Per Palazzo Marino non esiste un’emergenza degrado. Per Palazzo Marino, inoltre, il problema dell’indifferenza (così come lo ha posto don Colmegna) non merita risposte. Per Palazzo Marino è la stampa che strumentalizza. Ecco il pezzo uscito ieri sulle pagine milanesi del Giornale:

«Strumentalizzazione». Palazzo Marino risponde così al caso sollevato dalla foto pubblicata sul «Giornale». Un’immagine di degrado estremo a due passi dalla Milano scintillante dei grattacieli. Una giovane donna, seminuda e sola per terra in mezzo ai rifiuti, vicino alla stazione Centrale. L’ufficio stampa del Comune, sabato, aveva spiegato che la donna è «conosciuta dai servizi socio-assistenziali» e che ha «consapevolmente deciso di rifiutare l’offerta di assistenza che, come noto, non può essere imposta». Il sindaco Giuliano Pisapia aveva scelto un profilo basso il giorno dopo, spiegando che la signora ha ricevuto dopo i soccorsi tutta l’assistenza necessaria. Un’informazione che tranquillizza. Ma il vicesindaco, Ada Lucia De Cesaris, sceglie di attaccare il Giornale: «La strumentalizzazione del caso da parte de “Il Giornale” non è accettabile – ha scritto su facebook – L’amministrazione ha da tempo in cura questo caso, ma trovare il modo per indurre una persona a fare qualcosa è delicato».
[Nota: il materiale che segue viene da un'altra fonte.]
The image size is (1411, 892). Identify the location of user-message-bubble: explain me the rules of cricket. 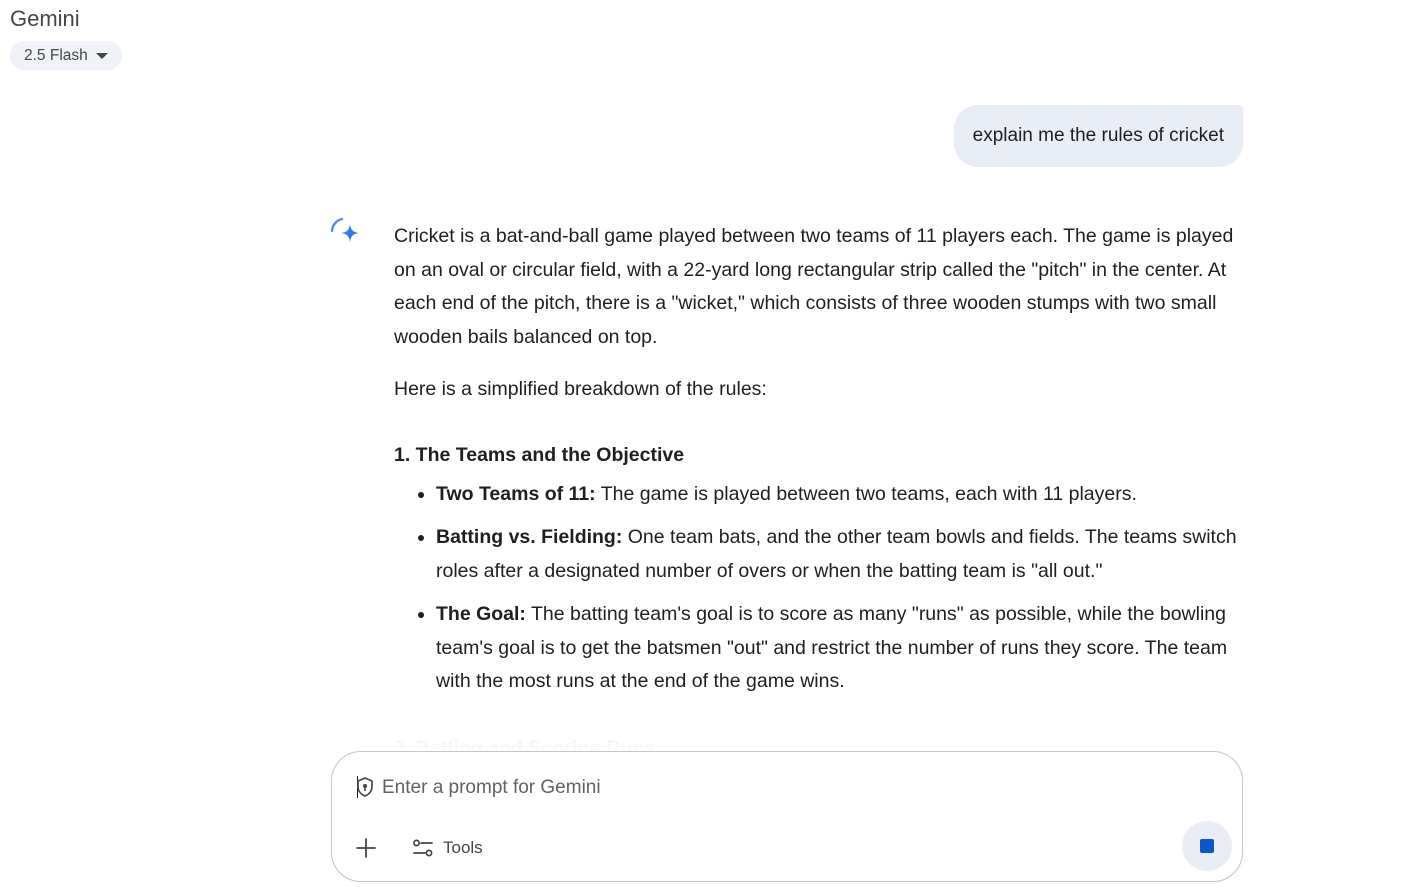
(1098, 136).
«Qualcuno lo dimentica troppo facilmente – aggiunge – ma esiste la libertà personale e l’impossibilità di far diventare coercitive le cure, principi costituzionali, che valgono per tutti. Sicuramente non bisogna abbandonarla ed è quello che si sta facendo da tempo». La vicesindaco, quindi, accusa il «Giornale» di «fingere umanità» strumentalmente. Ma è De Cesaris che, rispondendo, in realtà elude il problema. La difesa dell’avvocato De Cesaris svicola la questione vera, che non riguarda quella ragazza (il cui caso personale è giusto archiviare) ma l’intera città. Se il vicesindaco non riesce proprio a dar conto al «Giornale», potrebbe forse rispondere a ciò che chiedeva, riferendosi anche a un caso analogo, don Virginio Colmegna, punto di riferimento di questa amministrazione (tanto da averle «prestato» il suo braccio destro, Maria Grazia Guida): «Nessuno ha aiutato la giovane donna fotografata dal “Giornale” mentre giace a terra svestita in mezzo a cartacce e rifiuti, in un angolo di via Tonale tra un muro scrostato e un’auto parcheggiata – scriveva sabato su “Repubblica” il fondatore della “Casa della carità” – Cosa sta succedendo in questa nostra città incupita dalla crisi economica, dal vuoto della politica, dal disagio sociale?».

E dovrebbe, infine, la Milano «arancione», dar conto non al «Giornale» ma ai suoi elettori, di un’illusione svanita chissà dove. Non hanno promesso una o dieci o cento cose pragmatiche e programmatiche, su tributi, rifiuti, traffico o altre misure concrete. Si è impegnata a regalarci una Milano più giusta, più equa e – letteralmente – «più felice». E – attenzione – ha evocato una felicità diversa da quella «made in Usa», dove la cornice istituzionale pubblica deve solo garantire la ricerca della libera realizzazione personale dei cittadini. No, solo due anni fa parlavano di una felicità da costruire con una «politica nuova», e «diversa» capace anche di educare, intenzionata a incidere culturalmente sui cittadini. Due anni dopo abbiamo visto una pioggia di tasse, quelle sì per tutti (o comunque per centinaia di migliaia di famiglie). E ne hanno forse tratto beneficio i poveri? Quali? L’alba radiosa di questa città nuova e felice non l’ha vista nessuno. Intanto, nel «vuoto della politica», sono finite le illusioni. E l’indifferenza resta.